Shaib Chantal, Li Millicent L, Joseph Sebastian, Marshall Iain J, Li Junyi Jessy, Wallace Byron C
Northeastern University.
The University of Texas at Austin.
Proc Conf Assoc Comput Linguist Meet. 2023 Jul;2023:1387-1407. doi: 10.18653/v1/2023.acl-short.119.
Large language models, particularly GPT-3, are able to produce high quality summaries of general domain news articles in few- and zero-shot settings However, it is unclear if such models are similarly capable in more specialized, high-stakes domains such as biomedicine. In this paper, we enlist domain experts (individuals with medical training) to evaluate summaries of biomedical articles generated by GPT-3, given zero supervision. We consider both single- and multi-document settings. In the former, GPT-3 is tasked with generating regular and plain-language summaries of articles describing randomized controlled trials; in the latter, we assess the degree to which GPT-3 is able to evidence reported across a collection of articles. We design an annotation scheme for evaluating model outputs, with an emphasis on assessing the factual accuracy of generated summaries. We find that while GPT-3 is able to summarize and simplify single biomedical articles faithfully, it struggles to provide accurate aggregations of findings over multiple documents. We release all data and annotations used in this work.

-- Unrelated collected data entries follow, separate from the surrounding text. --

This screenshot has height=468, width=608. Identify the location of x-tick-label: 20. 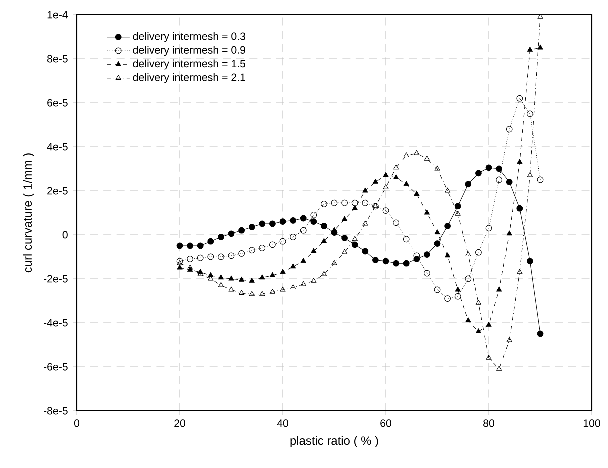
(180, 424).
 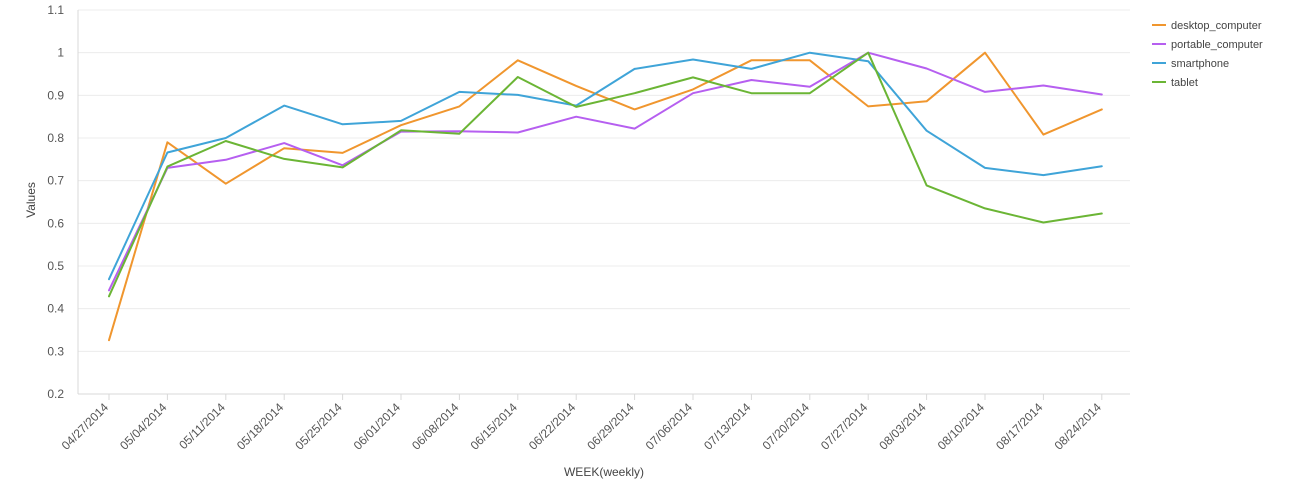 What do you see at coordinates (728, 426) in the screenshot?
I see `x-tick-label: 07/13/2014` at bounding box center [728, 426].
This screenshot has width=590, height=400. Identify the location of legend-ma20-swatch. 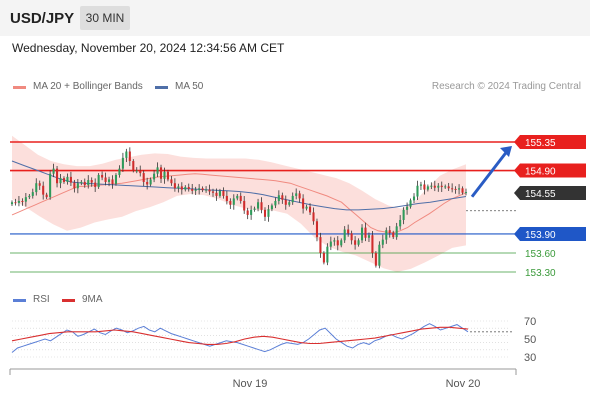
(20, 88).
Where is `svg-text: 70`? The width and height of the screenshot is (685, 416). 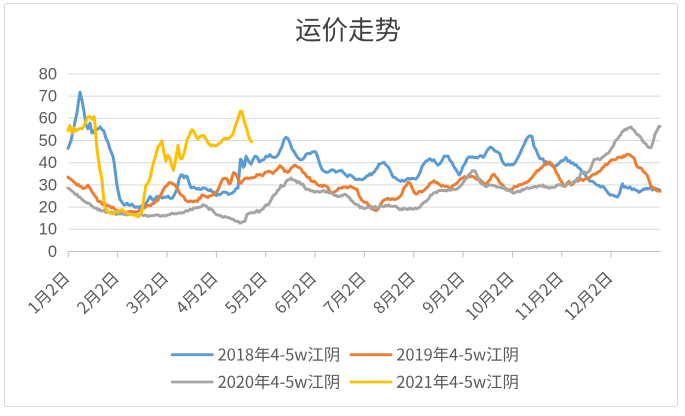 svg-text: 70 is located at coordinates (48, 97).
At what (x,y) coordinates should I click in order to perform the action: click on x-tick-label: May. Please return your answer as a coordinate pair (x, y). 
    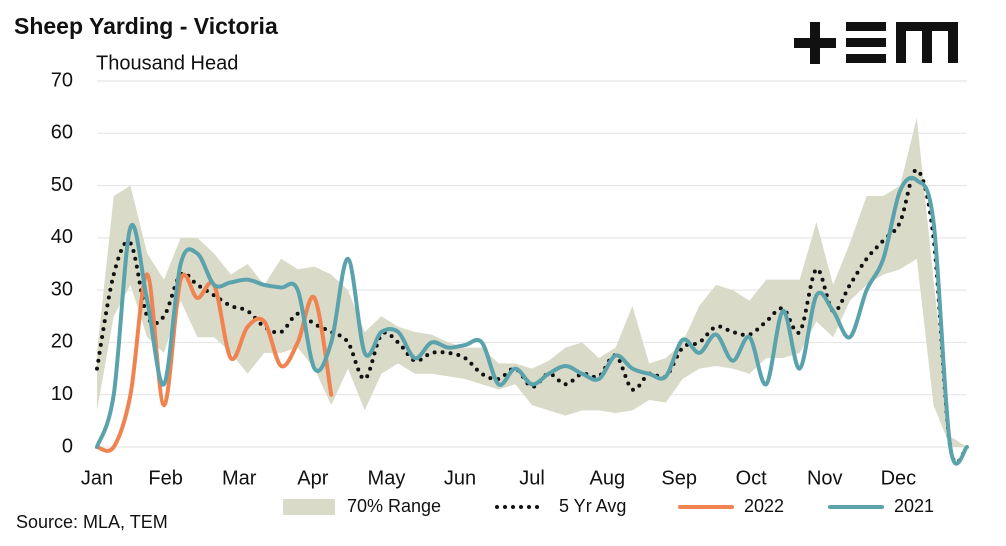
    Looking at the image, I should click on (387, 478).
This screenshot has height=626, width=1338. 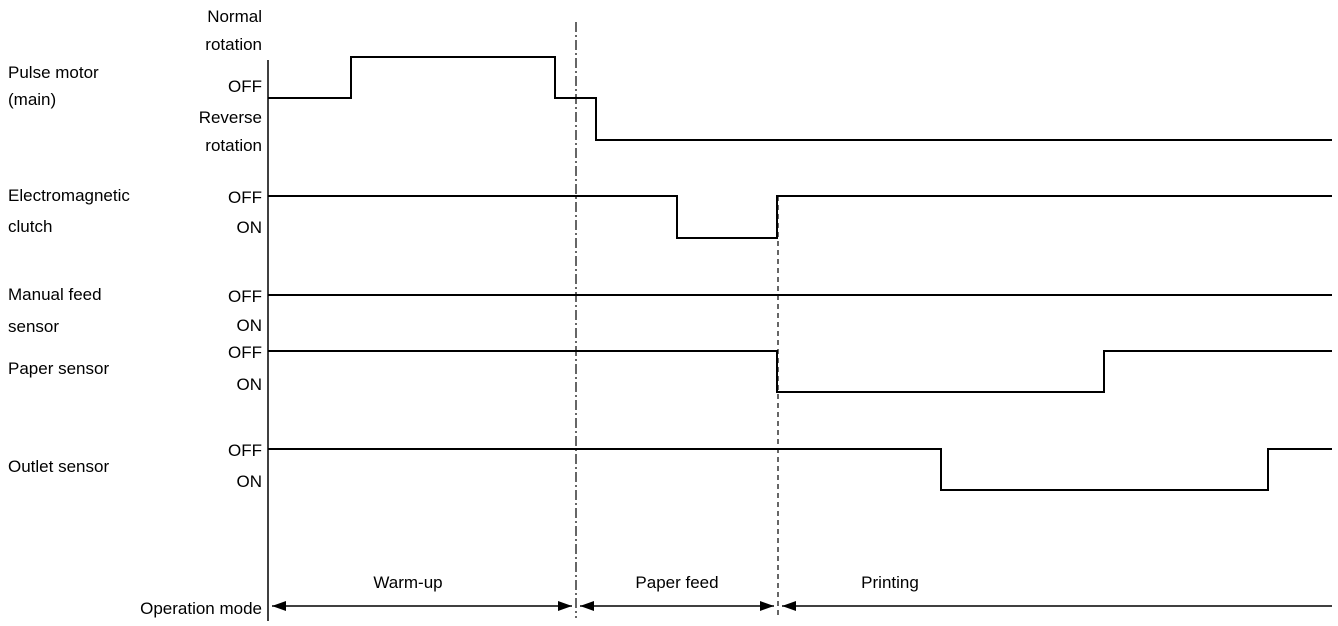 I want to click on signal-paper-sensor: Paper sensor OFF ON, so click(x=670, y=368).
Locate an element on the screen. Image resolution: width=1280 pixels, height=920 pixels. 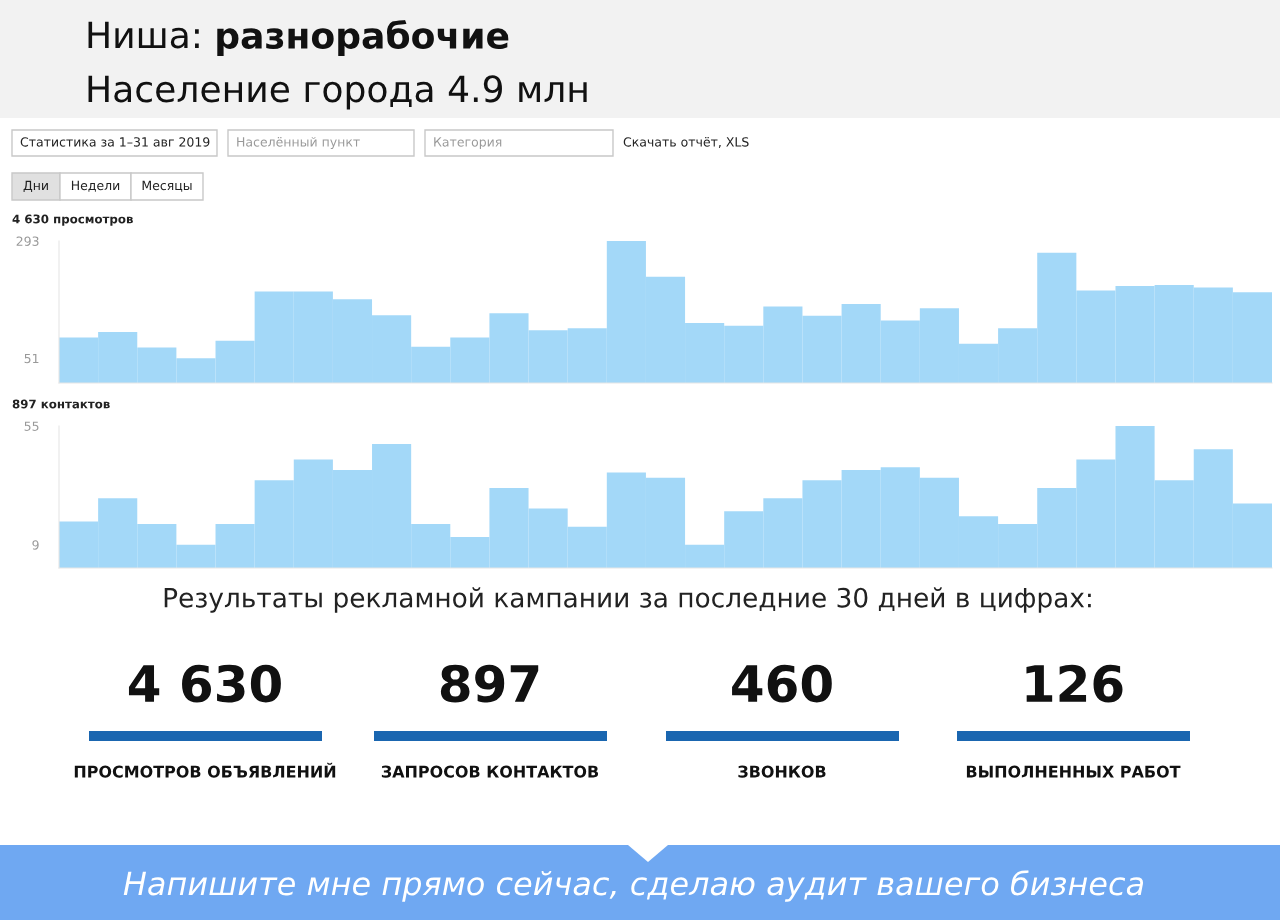
text: 460 is located at coordinates (782, 684).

大型语言模型,尤其是GPT-3,能够在少样本和零样本设置下生成高质量的通用领域新闻文章摘要。然而,尚不清楚此类模型在生物医学等更专业、高风险的领域是否同样适用。在本文中,我们邀请领域专家(接受过医学培训的人员)在零监督的情况下评估GPT-3生成的生物医学文章摘要。我们考虑了单文档和多文档设置。在前一种情况下,GPT-3的任务是生成描述随机对照试验的文章的常规和通俗易懂的摘要;在后一种情况下,我们评估GPT-3能够在多大程度上整合一组文章中报告的证据。我们设计了一种注释方案来评估模型输出,重点是评估生成摘要的事实准确性。我们发现,虽然GPT-3能够如实地总结和简化单篇生物医学文章,但它难以对多篇文档的研究结果进行准确汇总。我们发布了这项工作中使用的所有数据和注释。